What to work on:
Go to the line containing "Where should I click to: Open the 44,087" in the records below and print it and every following line exactly, on through the line containing "Given: Click the Purchase price column header", then stop.

* * * * * * * * *

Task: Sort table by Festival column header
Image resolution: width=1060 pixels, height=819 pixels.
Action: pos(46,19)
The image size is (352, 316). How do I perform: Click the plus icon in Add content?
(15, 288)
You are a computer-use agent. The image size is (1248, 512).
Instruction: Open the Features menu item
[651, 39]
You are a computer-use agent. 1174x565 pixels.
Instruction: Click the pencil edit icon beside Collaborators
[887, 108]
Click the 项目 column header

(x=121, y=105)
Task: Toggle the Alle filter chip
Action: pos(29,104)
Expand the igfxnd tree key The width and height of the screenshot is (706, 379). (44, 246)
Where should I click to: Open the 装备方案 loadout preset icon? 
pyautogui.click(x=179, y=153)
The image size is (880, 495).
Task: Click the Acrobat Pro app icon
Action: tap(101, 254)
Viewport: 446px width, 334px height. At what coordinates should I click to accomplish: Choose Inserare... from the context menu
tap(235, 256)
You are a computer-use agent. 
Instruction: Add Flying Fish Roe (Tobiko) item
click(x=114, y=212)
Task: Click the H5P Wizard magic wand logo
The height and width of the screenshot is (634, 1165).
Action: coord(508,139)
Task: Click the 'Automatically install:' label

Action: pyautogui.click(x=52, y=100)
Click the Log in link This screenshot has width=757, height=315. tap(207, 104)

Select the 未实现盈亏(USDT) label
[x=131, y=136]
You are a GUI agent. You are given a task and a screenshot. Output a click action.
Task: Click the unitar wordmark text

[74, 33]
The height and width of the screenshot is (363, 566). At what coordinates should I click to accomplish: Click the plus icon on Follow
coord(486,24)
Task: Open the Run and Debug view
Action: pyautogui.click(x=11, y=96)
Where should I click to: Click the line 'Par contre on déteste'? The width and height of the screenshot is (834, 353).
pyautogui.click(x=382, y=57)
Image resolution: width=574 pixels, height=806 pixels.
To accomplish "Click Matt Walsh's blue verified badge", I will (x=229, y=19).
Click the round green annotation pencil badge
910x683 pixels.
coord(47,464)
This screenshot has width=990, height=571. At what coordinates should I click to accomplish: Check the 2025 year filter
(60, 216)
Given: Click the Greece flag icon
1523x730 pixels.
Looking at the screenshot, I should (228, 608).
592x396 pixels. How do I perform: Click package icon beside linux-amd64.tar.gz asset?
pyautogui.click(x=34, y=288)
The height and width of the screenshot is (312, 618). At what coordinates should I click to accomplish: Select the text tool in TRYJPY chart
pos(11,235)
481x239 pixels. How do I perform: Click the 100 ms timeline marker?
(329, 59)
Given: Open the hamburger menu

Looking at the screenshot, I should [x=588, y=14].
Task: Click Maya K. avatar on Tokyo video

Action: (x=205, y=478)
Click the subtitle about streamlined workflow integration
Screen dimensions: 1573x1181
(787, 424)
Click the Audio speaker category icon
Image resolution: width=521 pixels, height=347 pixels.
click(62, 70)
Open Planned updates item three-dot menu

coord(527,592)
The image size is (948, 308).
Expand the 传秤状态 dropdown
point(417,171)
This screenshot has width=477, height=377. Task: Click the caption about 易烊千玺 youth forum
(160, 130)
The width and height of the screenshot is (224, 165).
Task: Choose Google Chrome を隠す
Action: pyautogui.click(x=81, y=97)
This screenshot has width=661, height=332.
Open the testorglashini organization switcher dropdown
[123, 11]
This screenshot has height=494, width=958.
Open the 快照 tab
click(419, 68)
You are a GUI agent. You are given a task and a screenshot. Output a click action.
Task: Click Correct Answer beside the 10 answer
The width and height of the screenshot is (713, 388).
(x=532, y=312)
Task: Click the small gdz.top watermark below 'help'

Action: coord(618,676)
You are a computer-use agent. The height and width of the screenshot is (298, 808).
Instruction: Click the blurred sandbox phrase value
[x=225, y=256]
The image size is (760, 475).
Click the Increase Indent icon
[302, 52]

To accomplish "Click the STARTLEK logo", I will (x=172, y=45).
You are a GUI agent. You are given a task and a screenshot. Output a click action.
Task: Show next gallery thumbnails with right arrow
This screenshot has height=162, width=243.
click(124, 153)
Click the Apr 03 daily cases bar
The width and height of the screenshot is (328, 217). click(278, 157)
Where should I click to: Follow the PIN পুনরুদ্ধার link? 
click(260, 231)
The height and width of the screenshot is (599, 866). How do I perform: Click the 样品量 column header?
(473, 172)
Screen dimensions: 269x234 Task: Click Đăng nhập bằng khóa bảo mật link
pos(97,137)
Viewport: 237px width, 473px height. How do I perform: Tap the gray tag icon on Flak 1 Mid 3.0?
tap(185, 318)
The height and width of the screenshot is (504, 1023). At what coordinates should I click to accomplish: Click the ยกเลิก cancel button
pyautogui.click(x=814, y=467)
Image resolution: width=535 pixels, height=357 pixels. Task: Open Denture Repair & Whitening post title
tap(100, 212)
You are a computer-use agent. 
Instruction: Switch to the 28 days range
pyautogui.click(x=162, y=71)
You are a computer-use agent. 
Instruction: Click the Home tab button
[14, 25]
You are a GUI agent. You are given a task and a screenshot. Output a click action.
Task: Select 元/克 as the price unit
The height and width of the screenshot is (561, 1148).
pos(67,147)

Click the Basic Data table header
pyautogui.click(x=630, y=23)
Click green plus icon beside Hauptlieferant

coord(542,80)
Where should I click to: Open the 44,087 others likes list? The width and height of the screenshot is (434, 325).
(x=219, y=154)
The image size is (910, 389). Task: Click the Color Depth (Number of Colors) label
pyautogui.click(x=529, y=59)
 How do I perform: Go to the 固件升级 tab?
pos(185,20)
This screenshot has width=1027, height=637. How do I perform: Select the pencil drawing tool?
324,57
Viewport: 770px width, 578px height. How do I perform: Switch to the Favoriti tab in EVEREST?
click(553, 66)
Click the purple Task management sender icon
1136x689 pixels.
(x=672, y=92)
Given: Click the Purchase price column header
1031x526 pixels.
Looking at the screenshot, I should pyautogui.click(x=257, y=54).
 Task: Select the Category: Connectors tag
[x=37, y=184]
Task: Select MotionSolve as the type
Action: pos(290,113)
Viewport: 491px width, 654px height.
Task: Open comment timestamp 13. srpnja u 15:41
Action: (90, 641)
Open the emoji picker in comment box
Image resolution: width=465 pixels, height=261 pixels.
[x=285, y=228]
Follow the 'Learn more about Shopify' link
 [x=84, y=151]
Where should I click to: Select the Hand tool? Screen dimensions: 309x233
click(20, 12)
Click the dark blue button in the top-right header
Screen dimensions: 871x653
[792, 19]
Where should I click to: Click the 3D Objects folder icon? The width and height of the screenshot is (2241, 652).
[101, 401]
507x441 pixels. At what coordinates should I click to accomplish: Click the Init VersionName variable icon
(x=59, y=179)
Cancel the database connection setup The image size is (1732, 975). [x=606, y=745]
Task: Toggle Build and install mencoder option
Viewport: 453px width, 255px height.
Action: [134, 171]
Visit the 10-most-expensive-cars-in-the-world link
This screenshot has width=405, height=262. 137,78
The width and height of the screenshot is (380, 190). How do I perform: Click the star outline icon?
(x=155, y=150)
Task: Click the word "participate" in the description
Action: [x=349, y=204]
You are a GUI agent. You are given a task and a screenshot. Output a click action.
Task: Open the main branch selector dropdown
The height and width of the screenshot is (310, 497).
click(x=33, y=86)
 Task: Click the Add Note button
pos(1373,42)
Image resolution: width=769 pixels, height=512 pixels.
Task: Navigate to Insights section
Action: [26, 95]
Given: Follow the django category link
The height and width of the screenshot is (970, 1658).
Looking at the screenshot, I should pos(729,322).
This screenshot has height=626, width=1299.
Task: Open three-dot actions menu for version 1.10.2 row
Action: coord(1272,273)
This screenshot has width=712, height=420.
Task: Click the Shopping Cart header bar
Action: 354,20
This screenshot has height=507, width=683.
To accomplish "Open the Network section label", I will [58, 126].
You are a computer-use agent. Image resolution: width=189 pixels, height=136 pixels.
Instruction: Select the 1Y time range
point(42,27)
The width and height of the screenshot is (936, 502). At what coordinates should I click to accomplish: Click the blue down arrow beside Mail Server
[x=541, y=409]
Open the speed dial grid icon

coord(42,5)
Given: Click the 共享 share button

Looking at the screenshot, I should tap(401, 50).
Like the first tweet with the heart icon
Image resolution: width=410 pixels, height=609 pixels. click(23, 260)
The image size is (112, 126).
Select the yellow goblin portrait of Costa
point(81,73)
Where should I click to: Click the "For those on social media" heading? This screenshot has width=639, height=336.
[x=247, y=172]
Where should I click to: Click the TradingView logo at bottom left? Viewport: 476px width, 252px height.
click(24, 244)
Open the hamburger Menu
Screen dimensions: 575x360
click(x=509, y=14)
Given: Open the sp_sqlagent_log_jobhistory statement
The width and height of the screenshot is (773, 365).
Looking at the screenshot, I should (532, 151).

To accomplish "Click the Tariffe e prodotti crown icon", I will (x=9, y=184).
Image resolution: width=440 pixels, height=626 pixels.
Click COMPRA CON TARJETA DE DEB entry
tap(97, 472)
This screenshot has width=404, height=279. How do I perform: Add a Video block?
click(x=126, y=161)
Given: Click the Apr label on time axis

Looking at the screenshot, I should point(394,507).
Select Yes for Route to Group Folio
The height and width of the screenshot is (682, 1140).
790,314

* * * * * * * * *

Response to this exercise:
Where should I click to: Open the 44,087 others likes list? The width and height of the screenshot is (434, 325).
(x=219, y=154)
The image size is (910, 389). Task: Click the Color Depth (Number of Colors) label
pyautogui.click(x=529, y=59)
 How do I perform: Go to the 固件升级 tab?
pos(185,20)
This screenshot has width=1027, height=637. How do I perform: Select the pencil drawing tool?
324,57
Viewport: 770px width, 578px height. How do I perform: Switch to the Favoriti tab in EVEREST?
click(553, 66)
Click the purple Task management sender icon
1136x689 pixels.
(x=672, y=92)
Given: Click the Purchase price column header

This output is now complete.